Sonny & The Sunsets
Tomorrow Is Alright
Fat Possum
It’s an open road, in the middle of America. A beat up camper, or maybe a VW bus, hurtles past the trees and corn fields housing a band that has no use for modern concepts like cell phones, iPods, or Facebook. They listen to The Velvet Underground, The Beach Boys, Leonard Cohen, or Simon & Garfunkel – depending on who’s got control of the cassette deck.
At least that’s how I’d like to imagine Sonny & The Sunsets.
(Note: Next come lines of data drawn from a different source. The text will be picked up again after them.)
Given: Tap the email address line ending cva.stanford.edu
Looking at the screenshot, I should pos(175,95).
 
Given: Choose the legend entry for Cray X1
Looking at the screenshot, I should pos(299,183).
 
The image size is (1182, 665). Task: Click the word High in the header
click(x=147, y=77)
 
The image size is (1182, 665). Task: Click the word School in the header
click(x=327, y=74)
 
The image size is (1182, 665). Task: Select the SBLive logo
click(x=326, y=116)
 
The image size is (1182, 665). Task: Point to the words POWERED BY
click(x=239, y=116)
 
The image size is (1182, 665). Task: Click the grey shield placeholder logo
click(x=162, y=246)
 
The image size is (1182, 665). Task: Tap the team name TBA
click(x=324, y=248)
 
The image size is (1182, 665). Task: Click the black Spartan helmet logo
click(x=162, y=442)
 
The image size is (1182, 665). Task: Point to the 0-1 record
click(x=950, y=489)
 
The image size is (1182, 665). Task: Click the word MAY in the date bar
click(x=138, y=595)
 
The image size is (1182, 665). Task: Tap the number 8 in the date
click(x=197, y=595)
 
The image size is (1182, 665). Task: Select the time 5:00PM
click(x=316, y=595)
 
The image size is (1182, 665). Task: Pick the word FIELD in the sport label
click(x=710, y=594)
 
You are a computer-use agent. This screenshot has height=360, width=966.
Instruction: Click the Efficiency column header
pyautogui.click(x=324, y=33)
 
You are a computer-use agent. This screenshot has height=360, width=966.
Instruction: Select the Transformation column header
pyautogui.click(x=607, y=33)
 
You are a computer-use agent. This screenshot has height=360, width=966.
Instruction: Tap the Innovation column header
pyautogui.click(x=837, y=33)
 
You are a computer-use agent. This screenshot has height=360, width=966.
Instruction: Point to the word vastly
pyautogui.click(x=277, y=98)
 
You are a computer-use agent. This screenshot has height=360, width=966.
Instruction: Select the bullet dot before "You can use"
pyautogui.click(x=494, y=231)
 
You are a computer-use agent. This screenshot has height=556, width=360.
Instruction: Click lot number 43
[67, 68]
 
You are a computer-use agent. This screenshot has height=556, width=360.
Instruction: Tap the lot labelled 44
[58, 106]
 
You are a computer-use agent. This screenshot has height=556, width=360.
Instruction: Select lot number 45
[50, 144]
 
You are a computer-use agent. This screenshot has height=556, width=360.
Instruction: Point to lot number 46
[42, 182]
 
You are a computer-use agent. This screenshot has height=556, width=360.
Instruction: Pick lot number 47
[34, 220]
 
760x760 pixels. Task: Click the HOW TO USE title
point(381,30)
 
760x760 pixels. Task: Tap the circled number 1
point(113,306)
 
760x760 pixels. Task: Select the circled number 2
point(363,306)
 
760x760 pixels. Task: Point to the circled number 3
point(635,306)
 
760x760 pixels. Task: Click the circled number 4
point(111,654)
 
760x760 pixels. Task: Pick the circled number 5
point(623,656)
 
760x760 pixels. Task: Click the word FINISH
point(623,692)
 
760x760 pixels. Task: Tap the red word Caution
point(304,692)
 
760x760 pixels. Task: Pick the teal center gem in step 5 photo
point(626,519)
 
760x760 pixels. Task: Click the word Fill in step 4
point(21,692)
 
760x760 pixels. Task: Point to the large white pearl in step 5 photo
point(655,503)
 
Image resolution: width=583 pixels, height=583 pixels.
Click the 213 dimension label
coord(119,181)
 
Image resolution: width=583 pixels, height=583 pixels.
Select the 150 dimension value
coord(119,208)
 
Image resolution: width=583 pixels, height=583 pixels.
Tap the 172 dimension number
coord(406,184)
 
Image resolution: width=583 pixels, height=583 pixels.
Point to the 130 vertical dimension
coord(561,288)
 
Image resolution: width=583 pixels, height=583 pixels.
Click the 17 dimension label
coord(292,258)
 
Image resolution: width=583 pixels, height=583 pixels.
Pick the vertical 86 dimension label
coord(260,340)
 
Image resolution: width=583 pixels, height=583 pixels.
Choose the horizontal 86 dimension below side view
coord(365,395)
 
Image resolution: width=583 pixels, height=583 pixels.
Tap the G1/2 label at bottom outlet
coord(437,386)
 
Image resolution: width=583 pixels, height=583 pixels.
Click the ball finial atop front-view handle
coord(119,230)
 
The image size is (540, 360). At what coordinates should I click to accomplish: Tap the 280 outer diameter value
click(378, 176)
The debut album of this California quartet sounds refreshingly not of this era. Sure, you can hear a bit of The Avett Brothers or Jenny Lewis caught up in the air that surrounds this collection of lazy day beach songs, but I choose not to dwell on those comparisons. I’d like to imagine that Tomorrow Is Alright is a newly unearthed gem that I just dug out of my parent’s old box of records.
Sung in a lighter Lou Reed matter-of-fact manner, Sonny Smith proves capable of sunny pop (“Too Young to Burn,” “Chapters”), beautifully morose sentiments (“Death Cream”), playful duets (“Planet of Women”), Americana tunes that would not have sounded out of place being sung by Johnny Cash (“Stranded”), and songs that manage to overlap just about all of those elements into one (“Bad Vibes & Evil Thoughts”) without sounding disjointed.
On a whole, the album sounds like the last day of summer and all of the complicated emotions that come along with it.